Once injected, the agent made an HTTPS POST connection to two URIs, sending encoded data:
- prefectrespond[.]online/share.php (still active at 184.108.40.206. on a German ISP)
- instrumentation-database-fc-lows[.]trycloudflare.com/share[.]php(now down)
The same day, there was a similar attack attempt blocked by behavioral rules for Brute Ratel attempting communication with the same C2 server in Germany. The only other behavioral detection in the past six months was in November, and appeared to be someone experimenting with the malware on a home system.
Why so scarce?
There are multiple probable factors contributing to the gap between detected Cobalt Strike and Brute Ratel detections and incidents. Firstly, because of Brute Ratel’s favored deployment methods, many attacks that could be based on Brute Ratel are detected based on generic malware behavior by scripts and shellcode. That means that we never get to see the signatures and behaviors related to Brute Ratel agents.
Other factors are likely related to the continued success attackers have using the widely available cracked and reverse-engineered versions of Cobalt Strike, the limited distribution of fraudulently obtained Brute Ratel tools, and a desire by threat actors to limit Brute Ratel usage to targeted attacks where other tools (including Cobalt Strike) had failed.
Even among well-resourced ransomware actors, the use of Brute Ratel has become rare. There are a number of possible reasons for this:
- Distaste for the tool among threat actors. There have been negative comments about Brute Ratel’s interface and features on underground forums, and actors who have experience with other tools may not feel that a change is worth the learning curve.
- The leaking of cracked Brute Ratel code to VirusTotal has made it widely available to researchers and information security vendors, so the types of targets that threat actors would have used Brute Ratel against—organizations with managed detection and response platforms that Brute Ratel claims to bypass—were quickly hardened against it. This would explain the rapid drop-off in file-based detections in the fall timeframe.
- The efforts made by Brute Ratel’s developer to prevent follow-on versions of the tool from being “cracked” and widely abused may have prevented further illicit distribution, and only threat actors capable of concealing their purchase through a front company have access to newer versions.
- Success with the cracked Brute Ratel at this point is dependent on evading file detection and behavioral detection, so attackers who are still using it may be avoiding deploying it when Sophos and other detection tools are present or are focusing on using other methods to attempt to bypass those detections.

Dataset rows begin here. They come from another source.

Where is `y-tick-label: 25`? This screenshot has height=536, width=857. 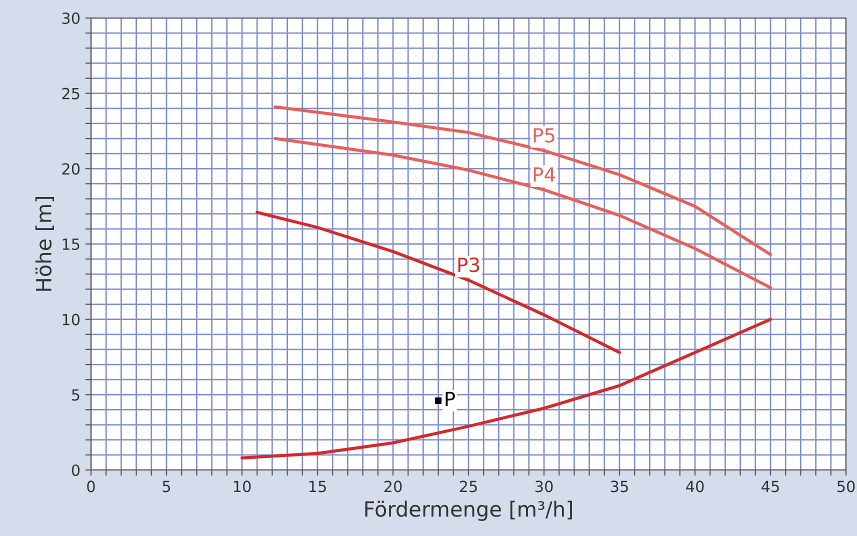
y-tick-label: 25 is located at coordinates (71, 94).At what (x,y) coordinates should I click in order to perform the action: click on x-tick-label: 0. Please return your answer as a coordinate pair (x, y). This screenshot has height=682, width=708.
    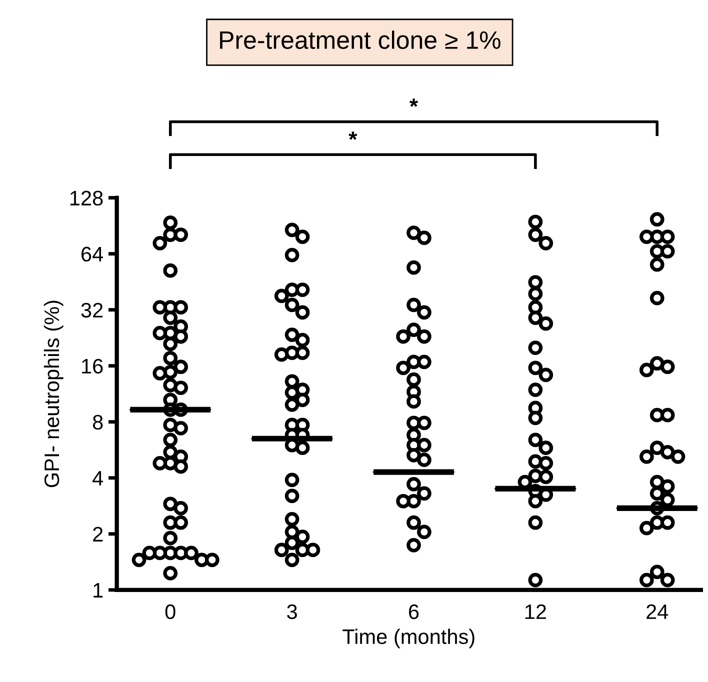
    Looking at the image, I should click on (170, 612).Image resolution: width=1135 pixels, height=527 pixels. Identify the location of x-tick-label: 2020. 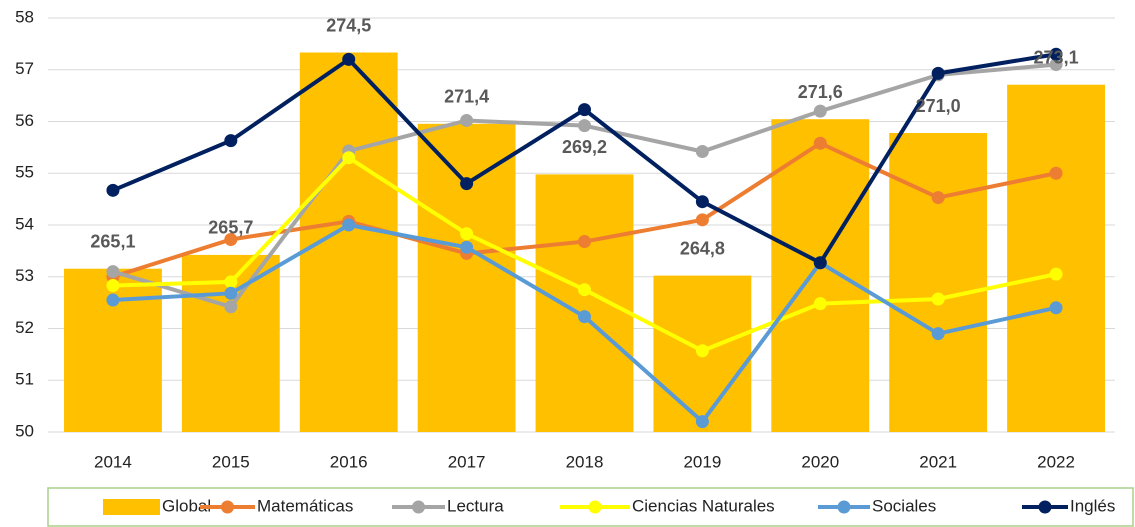
(820, 462).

This limits use to a relatively small number of skilled threat actors.
While this means that Brute Ratel is not the widespread threat that it was once feared to become, it does not mean that the tool is not in use or that defenders should be complacent about its use.
Sophos detects Brute Ratel-related threats by signature (ATK/Brutel) and by behavioral and memory detection. We continue to monitor its usage and work to defend against both legitimate and malicious deployments of the tool to better defend networks. Indicators of compromise related to the cases we have mentioned in this post can be found on the SophosLabs Github page.